- _To do_
The complete listing should be copied out exactly.

- _Material to process_
━━━

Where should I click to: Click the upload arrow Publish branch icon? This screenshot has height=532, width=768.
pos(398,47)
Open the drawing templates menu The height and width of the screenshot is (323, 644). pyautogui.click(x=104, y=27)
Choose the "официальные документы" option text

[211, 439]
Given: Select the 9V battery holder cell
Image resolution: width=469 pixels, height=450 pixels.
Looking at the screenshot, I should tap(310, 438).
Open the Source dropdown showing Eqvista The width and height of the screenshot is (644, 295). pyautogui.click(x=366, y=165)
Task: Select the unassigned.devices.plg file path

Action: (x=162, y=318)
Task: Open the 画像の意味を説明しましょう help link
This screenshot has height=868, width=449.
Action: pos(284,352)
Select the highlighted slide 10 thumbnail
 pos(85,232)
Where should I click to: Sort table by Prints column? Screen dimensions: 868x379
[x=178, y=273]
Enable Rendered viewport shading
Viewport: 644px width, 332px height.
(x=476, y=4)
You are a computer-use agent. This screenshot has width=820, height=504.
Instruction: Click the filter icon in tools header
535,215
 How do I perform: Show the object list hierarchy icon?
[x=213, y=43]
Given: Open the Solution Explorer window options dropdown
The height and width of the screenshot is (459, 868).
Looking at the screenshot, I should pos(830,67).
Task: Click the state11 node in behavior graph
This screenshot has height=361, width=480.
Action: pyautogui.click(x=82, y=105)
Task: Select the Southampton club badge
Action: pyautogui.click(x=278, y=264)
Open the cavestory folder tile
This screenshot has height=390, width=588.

━━━

- _Expected output_
Where should I click to: Click the upload arrow Publish branch icon? This screenshot has height=532, width=768.
pos(398,47)
Open the drawing templates menu The height and width of the screenshot is (323, 644). pyautogui.click(x=104, y=27)
Choose the "официальные документы" option text

[211, 439]
Given: Select the 9V battery holder cell
Image resolution: width=469 pixels, height=450 pixels.
Looking at the screenshot, I should tap(310, 438).
Open the Source dropdown showing Eqvista The width and height of the screenshot is (644, 295). pyautogui.click(x=366, y=165)
Task: Select the unassigned.devices.plg file path

Action: (x=162, y=318)
Task: Open the 画像の意味を説明しましょう help link
This screenshot has height=868, width=449.
Action: pos(284,352)
Select the highlighted slide 10 thumbnail
 pos(85,232)
Where should I click to: Sort table by Prints column? Screen dimensions: 868x379
[x=178, y=273]
Enable Rendered viewport shading
Viewport: 644px width, 332px height.
(x=476, y=4)
You are a computer-use agent. This screenshot has width=820, height=504.
Instruction: Click the filter icon in tools header
535,215
 How do I perform: Show the object list hierarchy icon?
[x=213, y=43]
Given: Open the Solution Explorer window options dropdown
The height and width of the screenshot is (459, 868).
Looking at the screenshot, I should pos(830,67).
Task: Click the state11 node in behavior graph
This screenshot has height=361, width=480.
Action: pyautogui.click(x=82, y=105)
Task: Select the Southampton club badge
Action: pyautogui.click(x=278, y=264)
Open the cavestory folder tile
This screenshot has height=390, width=588.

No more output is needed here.